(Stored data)

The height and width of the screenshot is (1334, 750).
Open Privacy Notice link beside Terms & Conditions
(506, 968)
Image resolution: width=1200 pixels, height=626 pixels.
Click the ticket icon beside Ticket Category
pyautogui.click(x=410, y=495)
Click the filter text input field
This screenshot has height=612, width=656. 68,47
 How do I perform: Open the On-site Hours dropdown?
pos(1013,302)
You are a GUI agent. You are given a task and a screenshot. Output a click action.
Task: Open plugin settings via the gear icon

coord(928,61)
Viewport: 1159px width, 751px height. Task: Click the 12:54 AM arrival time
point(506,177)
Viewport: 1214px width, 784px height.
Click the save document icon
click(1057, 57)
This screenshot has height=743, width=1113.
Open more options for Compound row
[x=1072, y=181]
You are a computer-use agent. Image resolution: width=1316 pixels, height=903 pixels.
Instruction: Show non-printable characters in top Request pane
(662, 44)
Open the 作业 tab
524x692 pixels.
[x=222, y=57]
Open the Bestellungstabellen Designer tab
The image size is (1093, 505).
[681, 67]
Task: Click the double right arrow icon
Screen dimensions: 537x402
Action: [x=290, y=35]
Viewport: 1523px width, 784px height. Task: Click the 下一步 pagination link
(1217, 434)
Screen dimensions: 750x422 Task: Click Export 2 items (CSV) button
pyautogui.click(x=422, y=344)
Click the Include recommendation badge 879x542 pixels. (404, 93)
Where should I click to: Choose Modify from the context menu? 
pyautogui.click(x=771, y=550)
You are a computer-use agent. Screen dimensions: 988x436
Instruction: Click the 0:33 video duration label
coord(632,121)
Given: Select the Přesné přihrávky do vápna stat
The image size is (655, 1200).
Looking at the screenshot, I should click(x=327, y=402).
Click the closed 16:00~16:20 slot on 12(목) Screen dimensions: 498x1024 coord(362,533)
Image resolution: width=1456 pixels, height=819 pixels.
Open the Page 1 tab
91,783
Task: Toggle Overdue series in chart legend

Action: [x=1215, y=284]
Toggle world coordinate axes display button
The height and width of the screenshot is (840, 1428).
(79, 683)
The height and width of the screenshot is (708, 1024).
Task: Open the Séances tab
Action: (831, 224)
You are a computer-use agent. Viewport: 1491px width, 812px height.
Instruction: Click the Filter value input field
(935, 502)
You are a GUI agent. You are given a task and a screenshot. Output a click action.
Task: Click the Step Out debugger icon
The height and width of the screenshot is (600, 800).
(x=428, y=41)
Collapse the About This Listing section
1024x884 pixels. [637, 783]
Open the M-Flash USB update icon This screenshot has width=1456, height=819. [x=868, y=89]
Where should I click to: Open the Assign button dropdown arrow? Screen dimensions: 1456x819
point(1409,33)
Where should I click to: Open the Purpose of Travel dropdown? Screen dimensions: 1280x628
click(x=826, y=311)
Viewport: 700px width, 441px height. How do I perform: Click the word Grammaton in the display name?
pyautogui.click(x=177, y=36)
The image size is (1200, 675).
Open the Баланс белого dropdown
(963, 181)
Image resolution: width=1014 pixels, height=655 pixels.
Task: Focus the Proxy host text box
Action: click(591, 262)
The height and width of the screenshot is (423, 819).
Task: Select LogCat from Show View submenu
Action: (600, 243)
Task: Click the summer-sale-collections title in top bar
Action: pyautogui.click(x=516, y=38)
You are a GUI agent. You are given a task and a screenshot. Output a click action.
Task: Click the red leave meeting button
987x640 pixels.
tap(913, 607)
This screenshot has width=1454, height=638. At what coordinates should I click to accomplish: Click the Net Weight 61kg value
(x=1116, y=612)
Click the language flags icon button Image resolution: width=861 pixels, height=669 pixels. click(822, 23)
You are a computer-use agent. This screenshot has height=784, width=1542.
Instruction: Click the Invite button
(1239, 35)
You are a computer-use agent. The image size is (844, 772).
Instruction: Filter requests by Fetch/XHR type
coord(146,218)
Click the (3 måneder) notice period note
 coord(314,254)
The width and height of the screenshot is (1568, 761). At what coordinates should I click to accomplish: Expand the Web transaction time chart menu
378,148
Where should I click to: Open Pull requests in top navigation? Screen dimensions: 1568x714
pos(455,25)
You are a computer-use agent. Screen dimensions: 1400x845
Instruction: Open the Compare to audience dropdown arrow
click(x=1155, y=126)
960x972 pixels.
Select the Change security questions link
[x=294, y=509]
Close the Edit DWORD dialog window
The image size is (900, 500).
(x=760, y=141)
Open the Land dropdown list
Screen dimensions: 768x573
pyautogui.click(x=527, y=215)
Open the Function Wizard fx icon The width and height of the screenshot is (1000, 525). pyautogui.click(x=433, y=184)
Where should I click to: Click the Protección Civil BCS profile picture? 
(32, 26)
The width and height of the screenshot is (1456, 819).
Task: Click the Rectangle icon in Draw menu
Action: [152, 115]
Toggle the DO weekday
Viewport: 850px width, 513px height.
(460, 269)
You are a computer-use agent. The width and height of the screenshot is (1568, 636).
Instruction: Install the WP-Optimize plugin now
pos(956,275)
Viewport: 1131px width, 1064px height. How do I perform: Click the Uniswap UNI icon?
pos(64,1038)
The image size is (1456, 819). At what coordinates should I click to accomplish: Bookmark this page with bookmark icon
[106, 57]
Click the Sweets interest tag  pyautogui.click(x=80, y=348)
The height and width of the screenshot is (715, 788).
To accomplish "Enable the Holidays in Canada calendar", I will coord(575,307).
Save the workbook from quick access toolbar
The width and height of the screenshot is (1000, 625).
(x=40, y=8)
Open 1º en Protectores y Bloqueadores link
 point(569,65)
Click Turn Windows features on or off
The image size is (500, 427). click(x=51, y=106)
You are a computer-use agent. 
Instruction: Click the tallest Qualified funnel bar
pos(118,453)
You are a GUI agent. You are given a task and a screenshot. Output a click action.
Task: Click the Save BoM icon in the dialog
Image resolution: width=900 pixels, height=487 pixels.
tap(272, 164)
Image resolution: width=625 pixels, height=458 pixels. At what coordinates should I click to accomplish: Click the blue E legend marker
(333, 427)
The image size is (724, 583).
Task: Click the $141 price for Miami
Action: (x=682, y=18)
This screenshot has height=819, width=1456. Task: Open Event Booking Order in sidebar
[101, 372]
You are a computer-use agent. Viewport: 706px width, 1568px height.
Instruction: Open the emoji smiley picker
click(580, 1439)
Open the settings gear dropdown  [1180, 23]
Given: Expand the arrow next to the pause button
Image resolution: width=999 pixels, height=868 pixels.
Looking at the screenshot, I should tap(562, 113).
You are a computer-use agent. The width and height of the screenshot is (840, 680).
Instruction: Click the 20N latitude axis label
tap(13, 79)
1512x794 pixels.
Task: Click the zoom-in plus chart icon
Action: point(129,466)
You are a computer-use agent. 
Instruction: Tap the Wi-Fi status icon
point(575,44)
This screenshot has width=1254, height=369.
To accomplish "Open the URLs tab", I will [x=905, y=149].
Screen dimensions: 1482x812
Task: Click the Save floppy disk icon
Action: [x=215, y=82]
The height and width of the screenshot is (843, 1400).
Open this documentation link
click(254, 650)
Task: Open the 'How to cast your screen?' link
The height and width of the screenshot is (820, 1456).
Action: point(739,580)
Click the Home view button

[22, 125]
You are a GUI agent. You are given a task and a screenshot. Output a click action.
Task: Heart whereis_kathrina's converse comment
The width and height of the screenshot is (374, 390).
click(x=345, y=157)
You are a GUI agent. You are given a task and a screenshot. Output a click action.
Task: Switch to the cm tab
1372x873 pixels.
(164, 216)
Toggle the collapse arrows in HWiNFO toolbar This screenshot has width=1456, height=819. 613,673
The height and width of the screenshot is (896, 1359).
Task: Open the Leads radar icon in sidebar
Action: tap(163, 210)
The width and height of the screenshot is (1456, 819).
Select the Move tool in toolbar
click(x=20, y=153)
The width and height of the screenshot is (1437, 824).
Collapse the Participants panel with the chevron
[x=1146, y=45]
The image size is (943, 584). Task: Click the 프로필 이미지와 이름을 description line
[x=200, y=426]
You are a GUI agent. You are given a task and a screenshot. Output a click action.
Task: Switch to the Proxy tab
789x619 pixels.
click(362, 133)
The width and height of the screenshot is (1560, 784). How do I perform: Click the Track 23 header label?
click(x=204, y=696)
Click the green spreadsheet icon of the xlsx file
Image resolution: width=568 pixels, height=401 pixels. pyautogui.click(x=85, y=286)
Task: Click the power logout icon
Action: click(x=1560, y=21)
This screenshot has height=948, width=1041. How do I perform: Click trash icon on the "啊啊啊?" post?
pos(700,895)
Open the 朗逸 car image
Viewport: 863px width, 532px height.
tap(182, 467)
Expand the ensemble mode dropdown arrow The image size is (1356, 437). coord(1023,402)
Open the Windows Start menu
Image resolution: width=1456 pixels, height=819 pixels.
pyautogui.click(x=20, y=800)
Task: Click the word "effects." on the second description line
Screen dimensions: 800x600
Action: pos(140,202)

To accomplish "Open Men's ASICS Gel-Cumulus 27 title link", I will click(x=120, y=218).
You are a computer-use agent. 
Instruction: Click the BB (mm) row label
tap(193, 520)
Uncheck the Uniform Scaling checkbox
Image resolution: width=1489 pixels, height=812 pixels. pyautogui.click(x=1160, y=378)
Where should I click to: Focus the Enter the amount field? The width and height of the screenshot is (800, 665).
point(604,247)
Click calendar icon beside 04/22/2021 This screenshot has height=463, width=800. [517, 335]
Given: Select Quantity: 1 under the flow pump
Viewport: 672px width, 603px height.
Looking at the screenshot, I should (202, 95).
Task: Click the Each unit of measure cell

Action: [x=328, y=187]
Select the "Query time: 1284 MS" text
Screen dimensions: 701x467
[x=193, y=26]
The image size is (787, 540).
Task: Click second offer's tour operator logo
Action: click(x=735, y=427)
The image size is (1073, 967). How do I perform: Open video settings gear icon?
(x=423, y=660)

_Set problem_
Render the data as a JSON list of strings, one string per line and blank lines omitted, covering only the lines from the one containing "How do I perform: Open the" up to and including the one containing "Action: [x=1215, y=284]".

_Reply to the task_
[
  " How do I perform: Open the On-site Hours dropdown?",
  "pos(1013,302)",
  "You are a GUI agent. You are given a task and a screenshot. Output a click action.",
  "Task: Open plugin settings via the gear icon",
  "coord(928,61)",
  "Viewport: 1159px width, 751px height. Task: Click the 12:54 AM arrival time",
  "point(506,177)",
  "Viewport: 1214px width, 784px height.",
  "Click the save document icon",
  "click(1057, 57)",
  "This screenshot has height=743, width=1113.",
  "Open more options for Compound row",
  "[x=1072, y=181]",
  "You are a computer-use agent. Image resolution: width=1316 pixels, height=903 pixels.",
  "Instruction: Show non-printable characters in top Request pane",
  "(662, 44)",
  "Open the 作业 tab",
  "524x692 pixels.",
  "[x=222, y=57]",
  "Open the Bestellungstabellen Designer tab",
  "The image size is (1093, 505).",
  "[681, 67]",
  "Task: Click the double right arrow icon",
  "Screen dimensions: 537x402",
  "Action: [x=290, y=35]",
  "Viewport: 1523px width, 784px height. Task: Click the 下一步 pagination link",
  "(1217, 434)",
  "Screen dimensions: 750x422 Task: Click Export 2 items (CSV) button",
  "pyautogui.click(x=422, y=344)",
  "Click the Include recommendation badge 879x542 pixels. (404, 93)",
  "Where should I click to: Choose Modify from the context menu? ",
  "pyautogui.click(x=771, y=550)",
  "You are a computer-use agent. Screen dimensions: 988x436",
  "Instruction: Click the 0:33 video duration label",
  "coord(632,121)",
  "Given: Select the Přesné přihrávky do vápna stat",
  "The image size is (655, 1200).",
  "Looking at the screenshot, I should click(x=327, y=402).",
  "Click the closed 16:00~16:20 slot on 12(목) Screen dimensions: 498x1024 coord(362,533)",
  "Image resolution: width=1456 pixels, height=819 pixels.",
  "Open the Page 1 tab",
  "91,783",
  "Task: Toggle Overdue series in chart legend",
  "Action: [x=1215, y=284]"
]